Lorsque vous lisez à vos plantes et passez du temps avec elles, vous remarquez davantage les petits détails. Par exemple, vous remarquerez les feuilles jaunies, vous détecterez plus tôt les parasites, vous les arroserez suffisamment et vous les taillerez quand elles en auront besoin. En termes simples, cette pratique améliore vos habitudes en matière de soins.
Altman nous explique : « En ce sens, la pratique consistant à parler aux plantes profite indirectement à celles-ci en améliorant l’attention et la régularité des soins prodigués par le cultivateur. »
C’est là le véritable facteur de croissance.

Alternatives conscientes si parler vous semble gênant
Même si tout le monde ne se sent pas à l’aise pour raconter son monde intérieur à un ficus, l’approche de Pamela est quelque peu poétique. Altman est d’accord, affirmant : « Quant aux conseils d’attention consciente pour les personnes qui pourraient se sentir mal à l’aise à l’idée de parler aux plantes (j’en fais partie)… vous n’avez pas besoin de parler à vos plantes pour bien vous en occuper. »
Vous pouvez plutôt essayer ces mesures pratiques qui consistent à ralentir et à vivre l’instant présent.

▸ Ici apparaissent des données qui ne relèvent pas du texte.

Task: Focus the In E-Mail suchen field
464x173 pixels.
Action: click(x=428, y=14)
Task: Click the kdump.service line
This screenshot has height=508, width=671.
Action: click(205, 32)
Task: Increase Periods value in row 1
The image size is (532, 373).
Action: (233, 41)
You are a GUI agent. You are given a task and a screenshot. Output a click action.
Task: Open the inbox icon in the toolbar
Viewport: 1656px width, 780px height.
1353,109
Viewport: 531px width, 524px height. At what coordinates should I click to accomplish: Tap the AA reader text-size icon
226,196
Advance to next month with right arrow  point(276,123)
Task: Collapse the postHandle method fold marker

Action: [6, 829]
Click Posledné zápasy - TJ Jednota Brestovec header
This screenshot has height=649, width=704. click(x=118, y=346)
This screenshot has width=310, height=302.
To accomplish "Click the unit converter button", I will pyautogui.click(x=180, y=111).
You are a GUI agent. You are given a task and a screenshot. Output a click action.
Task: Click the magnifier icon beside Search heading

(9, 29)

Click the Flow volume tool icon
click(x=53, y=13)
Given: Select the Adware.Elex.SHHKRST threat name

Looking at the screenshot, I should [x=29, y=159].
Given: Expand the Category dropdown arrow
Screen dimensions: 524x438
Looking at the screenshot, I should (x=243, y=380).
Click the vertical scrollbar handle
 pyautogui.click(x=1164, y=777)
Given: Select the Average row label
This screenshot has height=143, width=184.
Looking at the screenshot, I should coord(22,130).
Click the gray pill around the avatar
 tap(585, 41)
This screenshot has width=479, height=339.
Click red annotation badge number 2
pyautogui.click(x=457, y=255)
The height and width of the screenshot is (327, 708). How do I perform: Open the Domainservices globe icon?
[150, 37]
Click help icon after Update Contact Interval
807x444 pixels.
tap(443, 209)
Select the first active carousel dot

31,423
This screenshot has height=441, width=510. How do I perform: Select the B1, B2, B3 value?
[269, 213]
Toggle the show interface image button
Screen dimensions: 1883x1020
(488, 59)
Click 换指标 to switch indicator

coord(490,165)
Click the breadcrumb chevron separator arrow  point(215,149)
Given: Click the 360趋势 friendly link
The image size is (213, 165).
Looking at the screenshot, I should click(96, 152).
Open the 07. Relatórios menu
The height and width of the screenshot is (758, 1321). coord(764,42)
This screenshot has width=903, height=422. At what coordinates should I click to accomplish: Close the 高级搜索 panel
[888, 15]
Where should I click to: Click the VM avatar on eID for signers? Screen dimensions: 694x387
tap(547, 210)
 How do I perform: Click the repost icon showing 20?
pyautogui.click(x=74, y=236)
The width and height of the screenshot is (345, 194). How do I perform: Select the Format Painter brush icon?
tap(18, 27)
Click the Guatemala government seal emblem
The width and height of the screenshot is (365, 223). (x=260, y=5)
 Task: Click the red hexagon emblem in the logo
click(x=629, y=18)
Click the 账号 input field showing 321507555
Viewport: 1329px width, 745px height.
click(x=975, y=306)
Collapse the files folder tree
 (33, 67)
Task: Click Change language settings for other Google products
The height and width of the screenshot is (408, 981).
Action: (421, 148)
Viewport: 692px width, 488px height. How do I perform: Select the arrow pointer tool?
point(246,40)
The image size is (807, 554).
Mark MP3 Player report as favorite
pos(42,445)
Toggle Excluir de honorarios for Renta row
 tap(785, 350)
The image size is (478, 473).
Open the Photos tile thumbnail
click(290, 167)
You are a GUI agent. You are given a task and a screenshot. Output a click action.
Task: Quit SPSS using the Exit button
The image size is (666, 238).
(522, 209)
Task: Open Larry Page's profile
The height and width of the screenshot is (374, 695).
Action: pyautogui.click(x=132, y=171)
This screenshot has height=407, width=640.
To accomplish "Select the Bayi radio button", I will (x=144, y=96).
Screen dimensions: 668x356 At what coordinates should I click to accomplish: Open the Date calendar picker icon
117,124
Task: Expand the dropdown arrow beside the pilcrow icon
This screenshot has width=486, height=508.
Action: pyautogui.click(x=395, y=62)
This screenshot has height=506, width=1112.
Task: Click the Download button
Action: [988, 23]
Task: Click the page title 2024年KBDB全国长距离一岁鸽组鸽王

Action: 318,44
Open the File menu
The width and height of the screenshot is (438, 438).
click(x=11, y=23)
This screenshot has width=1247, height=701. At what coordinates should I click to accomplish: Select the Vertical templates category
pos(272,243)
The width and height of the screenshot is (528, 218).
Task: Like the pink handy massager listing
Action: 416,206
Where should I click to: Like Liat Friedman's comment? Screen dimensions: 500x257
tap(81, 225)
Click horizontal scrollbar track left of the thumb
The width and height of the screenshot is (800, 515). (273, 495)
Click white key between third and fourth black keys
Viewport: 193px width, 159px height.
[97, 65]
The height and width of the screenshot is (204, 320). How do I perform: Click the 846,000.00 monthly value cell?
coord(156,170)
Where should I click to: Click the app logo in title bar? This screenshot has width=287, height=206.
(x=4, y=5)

- Observation matinale : Observez attentivement vos plantes à la lumière naturelle lorsque vous les arrosez afin de prendre l’habitude de remarquer les changements.
- Conscience tactile : Touchez le sol pour vérifier son humidité et observez la texture des feuilles ; cela vous aidera à développer votre conscience sensorielle. Pour tester l’humidité du sol, essayez ce tensiomètre disponible sur Amazon.
- Décrivez à voix haute les soins que vous prodiguez à vos plantes : En disant « Cette feuille est jaune, je vais donc l’enlever », vous renforcez l’idée de soins intentionnels.
- Suivez les changements hebdomadaires : Consignez l’évolution de vos plantes dans un journal afin de pouvoir repérer les tendances au fil du temps. Celui-ci, disponible chez Target, est un journal guidé qui vous demande le nom de la plante, ses besoins en eau, en terre, etc.

Créez un rituel, pas une performance
Pamela a déclaré que lorsqu’elle est dans son jardin, c’est l’un des endroits où elle se sent le plus elle-même. Dans votre jardin, vous pouvez être calme, observateur et lent. Cette énergie est bien plus importante que n’importe quel rituel spécifique.
Quelle que soit votre façon de prendre soin de vos plantes, que ce soit par la poésie, le silence ou simplement en les arrosant avec intention, le résultat est toujours le même : de meilleurs soins.
Un outil utile pour faciliter la régularité : cet arrosoir d’intérieur de Target, en cuivre et rose, absolument adorable.
Alors, devriez-vous lire à vos plantes ?
En résumé : si lire à vos plantes vous apporte de la paix, faites-le. Si cela vous semble très bizarre, ne le faites pas. Comme le dit Altman, « l’attention, l’observation et la constance sont bien plus importantes pour la croissance des plantes que les mots ».